Les deux dents confirment donc que ce sont des hommes modernes qui ont fabriqués les outils sophistiqués du Protoaurignacien. Les datations montent, selon Jean-Jacques Hublin, interrogé dans Science, qu’il y a eu « une période d’au moins 3000 ans pendant laquelle les Néandertaliens et les hommes modernes ont coexisté ». Selon Hublin, l’arrivée des hommes modernes en Europe a pu contribuer à l’extinction des Néandertaliens.

Plusieurs facteurs ont pu jouer un rôle, notamment des maladies, ou une société moins développée, mais le fait de posséder une meilleure technologie de chasse a sans doute donné un avantage important aux hommes modernes. Non parce qu’ils auraient attaqué directement les Néandertaliens, mais parce qu’en chassant plus efficacement, ils ont disposé de ressources que n’avaient pas leurs devanciers.
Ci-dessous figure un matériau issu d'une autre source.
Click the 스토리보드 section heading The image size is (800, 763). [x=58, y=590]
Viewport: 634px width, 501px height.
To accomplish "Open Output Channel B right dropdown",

A cet égard, il est significatif d’observer que les hommes modernes ont fait disparaître d’Europe, en 15 000 ans, les ours des cavernes, les hyènes ou les lions, alors qu’en plusieurs centaines de milliers d’années, aucune espèce de grand mammifère n’a été conduite à l’extinction par les Néandertaliens (voir notre article). Les petites pointes du Protoaurignacien ont été l’un des instruments de la suprématie des hommes modernes, et par voie de conséquence de la disparition de Néandertaliens.